Objective: Reproduce the records from the line containing "Screen dimensions: 1456x819" down to the line containing "tap(148, 61)", with both of those lines included.

[Dataset rows]

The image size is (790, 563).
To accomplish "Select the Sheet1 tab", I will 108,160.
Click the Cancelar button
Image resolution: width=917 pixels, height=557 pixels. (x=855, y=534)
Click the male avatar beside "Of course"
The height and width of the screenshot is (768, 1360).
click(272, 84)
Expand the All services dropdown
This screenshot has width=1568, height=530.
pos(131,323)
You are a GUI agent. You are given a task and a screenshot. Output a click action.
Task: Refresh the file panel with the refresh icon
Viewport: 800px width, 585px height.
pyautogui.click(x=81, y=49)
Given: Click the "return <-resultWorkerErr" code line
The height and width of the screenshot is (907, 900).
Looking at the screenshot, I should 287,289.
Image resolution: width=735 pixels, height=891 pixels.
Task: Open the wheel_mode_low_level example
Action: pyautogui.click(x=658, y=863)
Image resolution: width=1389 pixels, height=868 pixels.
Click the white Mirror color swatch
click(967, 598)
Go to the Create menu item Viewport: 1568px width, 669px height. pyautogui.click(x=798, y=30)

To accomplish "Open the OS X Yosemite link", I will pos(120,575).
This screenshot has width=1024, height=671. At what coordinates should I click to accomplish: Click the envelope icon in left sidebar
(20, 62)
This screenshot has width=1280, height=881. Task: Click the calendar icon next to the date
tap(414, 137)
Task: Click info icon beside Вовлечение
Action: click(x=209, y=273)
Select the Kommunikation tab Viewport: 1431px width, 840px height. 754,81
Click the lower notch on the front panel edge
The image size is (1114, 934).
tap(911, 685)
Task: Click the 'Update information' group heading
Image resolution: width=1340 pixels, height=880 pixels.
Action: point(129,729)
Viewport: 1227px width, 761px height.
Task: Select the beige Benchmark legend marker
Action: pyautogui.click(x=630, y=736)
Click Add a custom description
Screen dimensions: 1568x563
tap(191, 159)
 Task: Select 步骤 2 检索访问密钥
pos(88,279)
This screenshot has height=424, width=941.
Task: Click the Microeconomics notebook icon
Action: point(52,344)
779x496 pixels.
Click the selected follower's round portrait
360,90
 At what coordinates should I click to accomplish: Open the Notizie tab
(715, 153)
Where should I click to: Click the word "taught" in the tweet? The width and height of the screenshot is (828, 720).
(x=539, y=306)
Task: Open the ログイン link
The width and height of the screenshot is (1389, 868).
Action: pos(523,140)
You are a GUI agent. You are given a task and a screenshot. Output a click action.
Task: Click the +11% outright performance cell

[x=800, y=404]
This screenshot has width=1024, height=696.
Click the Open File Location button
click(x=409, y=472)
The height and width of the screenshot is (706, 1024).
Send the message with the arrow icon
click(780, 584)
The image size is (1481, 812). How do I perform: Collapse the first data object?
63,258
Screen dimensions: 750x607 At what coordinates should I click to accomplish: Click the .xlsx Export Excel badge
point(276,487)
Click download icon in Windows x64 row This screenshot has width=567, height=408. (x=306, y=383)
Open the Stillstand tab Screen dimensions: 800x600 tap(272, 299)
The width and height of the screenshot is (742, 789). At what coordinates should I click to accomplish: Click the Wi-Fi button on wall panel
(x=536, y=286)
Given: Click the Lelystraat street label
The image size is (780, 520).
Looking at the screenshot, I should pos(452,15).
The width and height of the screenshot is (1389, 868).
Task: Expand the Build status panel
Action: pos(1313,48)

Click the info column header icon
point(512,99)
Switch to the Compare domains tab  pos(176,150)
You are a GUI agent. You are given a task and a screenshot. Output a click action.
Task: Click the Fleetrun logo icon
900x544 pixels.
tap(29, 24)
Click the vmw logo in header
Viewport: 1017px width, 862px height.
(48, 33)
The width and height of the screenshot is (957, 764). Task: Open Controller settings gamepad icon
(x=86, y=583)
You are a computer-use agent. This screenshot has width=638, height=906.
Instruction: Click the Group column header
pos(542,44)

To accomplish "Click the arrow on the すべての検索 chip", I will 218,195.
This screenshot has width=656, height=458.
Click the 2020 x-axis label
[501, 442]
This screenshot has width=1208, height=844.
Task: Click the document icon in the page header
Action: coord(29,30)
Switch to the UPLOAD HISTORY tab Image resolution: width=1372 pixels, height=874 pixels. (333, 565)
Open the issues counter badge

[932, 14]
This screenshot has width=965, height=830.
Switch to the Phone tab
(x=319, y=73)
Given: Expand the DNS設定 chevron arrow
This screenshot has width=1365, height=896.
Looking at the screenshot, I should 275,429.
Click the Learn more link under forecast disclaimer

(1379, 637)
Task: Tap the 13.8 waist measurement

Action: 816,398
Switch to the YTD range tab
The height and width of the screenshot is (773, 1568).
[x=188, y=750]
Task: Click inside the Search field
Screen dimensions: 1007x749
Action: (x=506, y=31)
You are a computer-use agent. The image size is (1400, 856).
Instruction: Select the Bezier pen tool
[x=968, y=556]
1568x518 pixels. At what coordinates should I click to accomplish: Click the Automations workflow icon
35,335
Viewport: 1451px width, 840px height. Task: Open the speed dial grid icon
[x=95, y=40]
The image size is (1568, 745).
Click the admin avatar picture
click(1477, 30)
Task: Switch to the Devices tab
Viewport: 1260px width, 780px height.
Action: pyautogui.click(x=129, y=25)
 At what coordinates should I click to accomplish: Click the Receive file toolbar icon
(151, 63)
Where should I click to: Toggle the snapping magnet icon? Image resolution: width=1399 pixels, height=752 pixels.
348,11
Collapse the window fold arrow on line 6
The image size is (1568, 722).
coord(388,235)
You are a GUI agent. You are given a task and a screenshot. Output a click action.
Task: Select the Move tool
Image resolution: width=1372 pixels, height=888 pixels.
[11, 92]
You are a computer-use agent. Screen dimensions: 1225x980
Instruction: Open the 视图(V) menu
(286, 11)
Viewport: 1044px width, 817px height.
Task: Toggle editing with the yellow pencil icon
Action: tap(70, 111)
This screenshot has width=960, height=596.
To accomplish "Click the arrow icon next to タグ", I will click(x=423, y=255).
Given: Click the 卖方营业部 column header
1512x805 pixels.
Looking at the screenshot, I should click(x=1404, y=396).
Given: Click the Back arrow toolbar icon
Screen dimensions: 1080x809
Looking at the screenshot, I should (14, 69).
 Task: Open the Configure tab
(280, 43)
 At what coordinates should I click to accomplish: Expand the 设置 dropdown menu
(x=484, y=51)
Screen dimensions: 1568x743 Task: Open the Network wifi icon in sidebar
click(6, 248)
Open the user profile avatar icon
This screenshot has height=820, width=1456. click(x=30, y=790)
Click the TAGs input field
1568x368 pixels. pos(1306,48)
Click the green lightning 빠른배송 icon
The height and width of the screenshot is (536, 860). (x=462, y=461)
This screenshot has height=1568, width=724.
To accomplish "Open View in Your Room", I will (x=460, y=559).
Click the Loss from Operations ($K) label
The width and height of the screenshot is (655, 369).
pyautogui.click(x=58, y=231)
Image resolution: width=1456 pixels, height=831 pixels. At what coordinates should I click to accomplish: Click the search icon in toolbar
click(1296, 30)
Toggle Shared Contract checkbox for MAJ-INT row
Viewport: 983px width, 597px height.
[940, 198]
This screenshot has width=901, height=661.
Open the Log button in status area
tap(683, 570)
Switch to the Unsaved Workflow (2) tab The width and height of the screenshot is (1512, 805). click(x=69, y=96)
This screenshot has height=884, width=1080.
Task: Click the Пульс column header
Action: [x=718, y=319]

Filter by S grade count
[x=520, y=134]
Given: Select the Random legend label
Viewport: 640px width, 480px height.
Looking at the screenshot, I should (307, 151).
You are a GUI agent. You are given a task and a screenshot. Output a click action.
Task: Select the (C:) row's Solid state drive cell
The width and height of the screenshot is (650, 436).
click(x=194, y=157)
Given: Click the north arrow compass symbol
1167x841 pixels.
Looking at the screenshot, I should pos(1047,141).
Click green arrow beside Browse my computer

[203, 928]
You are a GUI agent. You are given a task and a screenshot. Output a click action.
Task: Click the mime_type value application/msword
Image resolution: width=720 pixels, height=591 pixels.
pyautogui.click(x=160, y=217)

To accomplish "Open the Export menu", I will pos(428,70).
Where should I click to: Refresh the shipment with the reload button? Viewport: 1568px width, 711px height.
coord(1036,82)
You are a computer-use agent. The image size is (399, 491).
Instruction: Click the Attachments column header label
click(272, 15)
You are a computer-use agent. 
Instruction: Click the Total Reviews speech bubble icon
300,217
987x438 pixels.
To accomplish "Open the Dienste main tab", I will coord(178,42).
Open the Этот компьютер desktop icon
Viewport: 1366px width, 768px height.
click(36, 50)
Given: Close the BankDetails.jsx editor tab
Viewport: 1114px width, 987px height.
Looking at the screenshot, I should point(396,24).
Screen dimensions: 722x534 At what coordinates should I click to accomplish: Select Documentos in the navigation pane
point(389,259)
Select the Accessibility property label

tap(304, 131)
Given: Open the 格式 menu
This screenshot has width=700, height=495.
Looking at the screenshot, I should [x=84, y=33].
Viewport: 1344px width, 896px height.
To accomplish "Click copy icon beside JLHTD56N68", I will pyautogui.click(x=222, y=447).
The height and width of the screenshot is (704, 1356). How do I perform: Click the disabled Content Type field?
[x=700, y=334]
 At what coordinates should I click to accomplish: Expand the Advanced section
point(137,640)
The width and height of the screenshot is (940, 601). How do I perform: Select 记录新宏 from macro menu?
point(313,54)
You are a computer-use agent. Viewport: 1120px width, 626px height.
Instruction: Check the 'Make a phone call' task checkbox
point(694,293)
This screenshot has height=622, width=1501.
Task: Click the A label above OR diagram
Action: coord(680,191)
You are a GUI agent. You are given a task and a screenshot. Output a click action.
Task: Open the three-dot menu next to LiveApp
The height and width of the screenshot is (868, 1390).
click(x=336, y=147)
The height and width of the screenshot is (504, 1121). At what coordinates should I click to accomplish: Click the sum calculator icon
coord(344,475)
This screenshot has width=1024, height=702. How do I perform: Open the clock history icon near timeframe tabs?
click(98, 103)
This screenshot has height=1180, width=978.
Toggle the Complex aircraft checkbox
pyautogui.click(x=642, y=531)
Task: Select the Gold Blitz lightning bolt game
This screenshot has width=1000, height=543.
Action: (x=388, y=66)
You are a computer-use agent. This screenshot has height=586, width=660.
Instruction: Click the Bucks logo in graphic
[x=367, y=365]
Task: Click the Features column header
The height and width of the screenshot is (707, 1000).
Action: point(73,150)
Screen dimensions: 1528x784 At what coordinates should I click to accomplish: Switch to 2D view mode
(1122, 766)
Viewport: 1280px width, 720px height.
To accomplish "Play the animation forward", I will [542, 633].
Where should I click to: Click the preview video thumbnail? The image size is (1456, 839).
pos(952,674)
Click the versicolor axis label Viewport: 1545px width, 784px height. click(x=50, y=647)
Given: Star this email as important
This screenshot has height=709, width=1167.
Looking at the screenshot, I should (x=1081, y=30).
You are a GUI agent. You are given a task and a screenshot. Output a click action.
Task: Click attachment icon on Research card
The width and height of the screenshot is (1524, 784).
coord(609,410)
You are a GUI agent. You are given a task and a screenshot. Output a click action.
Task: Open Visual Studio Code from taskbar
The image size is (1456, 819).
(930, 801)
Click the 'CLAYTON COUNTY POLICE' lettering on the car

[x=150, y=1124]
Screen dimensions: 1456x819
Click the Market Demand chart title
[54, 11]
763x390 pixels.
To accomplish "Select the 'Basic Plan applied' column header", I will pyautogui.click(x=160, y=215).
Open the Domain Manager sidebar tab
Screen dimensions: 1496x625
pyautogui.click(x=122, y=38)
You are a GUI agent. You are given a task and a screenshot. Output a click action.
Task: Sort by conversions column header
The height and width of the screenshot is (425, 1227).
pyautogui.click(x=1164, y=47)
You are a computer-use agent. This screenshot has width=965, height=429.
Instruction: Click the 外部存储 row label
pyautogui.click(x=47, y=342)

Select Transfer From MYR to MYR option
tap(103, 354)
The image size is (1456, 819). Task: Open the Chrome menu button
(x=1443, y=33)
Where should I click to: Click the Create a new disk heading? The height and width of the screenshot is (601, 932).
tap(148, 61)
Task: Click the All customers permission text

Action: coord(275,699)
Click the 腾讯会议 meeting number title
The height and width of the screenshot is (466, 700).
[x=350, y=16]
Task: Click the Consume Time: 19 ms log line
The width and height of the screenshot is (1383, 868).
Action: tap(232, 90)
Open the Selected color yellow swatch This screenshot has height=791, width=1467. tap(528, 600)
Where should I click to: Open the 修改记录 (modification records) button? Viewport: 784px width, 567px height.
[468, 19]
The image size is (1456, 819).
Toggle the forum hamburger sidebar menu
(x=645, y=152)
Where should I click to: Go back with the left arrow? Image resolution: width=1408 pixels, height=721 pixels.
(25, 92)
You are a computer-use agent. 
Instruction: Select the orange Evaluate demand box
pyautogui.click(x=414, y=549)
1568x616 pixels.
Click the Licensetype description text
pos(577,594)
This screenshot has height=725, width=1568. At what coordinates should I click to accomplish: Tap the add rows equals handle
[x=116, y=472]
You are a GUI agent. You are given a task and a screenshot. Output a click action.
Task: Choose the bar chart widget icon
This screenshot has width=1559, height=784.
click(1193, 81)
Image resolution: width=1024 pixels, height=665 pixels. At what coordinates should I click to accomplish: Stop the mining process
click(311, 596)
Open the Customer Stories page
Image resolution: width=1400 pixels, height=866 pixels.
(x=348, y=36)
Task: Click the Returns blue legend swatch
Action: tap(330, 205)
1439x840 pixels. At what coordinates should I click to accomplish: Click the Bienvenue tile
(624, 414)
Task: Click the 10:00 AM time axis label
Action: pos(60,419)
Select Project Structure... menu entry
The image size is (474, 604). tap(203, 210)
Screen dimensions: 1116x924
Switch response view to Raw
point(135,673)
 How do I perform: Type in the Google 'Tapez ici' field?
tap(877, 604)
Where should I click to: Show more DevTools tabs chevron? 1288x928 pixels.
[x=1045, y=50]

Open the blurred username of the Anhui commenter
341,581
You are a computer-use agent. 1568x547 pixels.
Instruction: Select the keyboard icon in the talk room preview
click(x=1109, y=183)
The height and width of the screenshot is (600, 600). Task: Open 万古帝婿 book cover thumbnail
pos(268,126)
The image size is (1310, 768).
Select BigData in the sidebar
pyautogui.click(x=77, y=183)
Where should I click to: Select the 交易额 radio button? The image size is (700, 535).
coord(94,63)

Response below:
Screen dimensions: 1456x819
Click the Market Demand chart title
[54, 11]
763x390 pixels.
To accomplish "Select the 'Basic Plan applied' column header", I will pyautogui.click(x=160, y=215).
Open the Domain Manager sidebar tab
Screen dimensions: 1496x625
pyautogui.click(x=122, y=38)
You are a GUI agent. You are given a task and a screenshot. Output a click action.
Task: Sort by conversions column header
The height and width of the screenshot is (425, 1227).
pyautogui.click(x=1164, y=47)
You are a computer-use agent. This screenshot has width=965, height=429.
Instruction: Click the 外部存储 row label
pyautogui.click(x=47, y=342)

Select Transfer From MYR to MYR option
tap(103, 354)
The image size is (1456, 819). Task: Open the Chrome menu button
(x=1443, y=33)
Where should I click to: Click the Create a new disk heading? The height and width of the screenshot is (601, 932).
tap(148, 61)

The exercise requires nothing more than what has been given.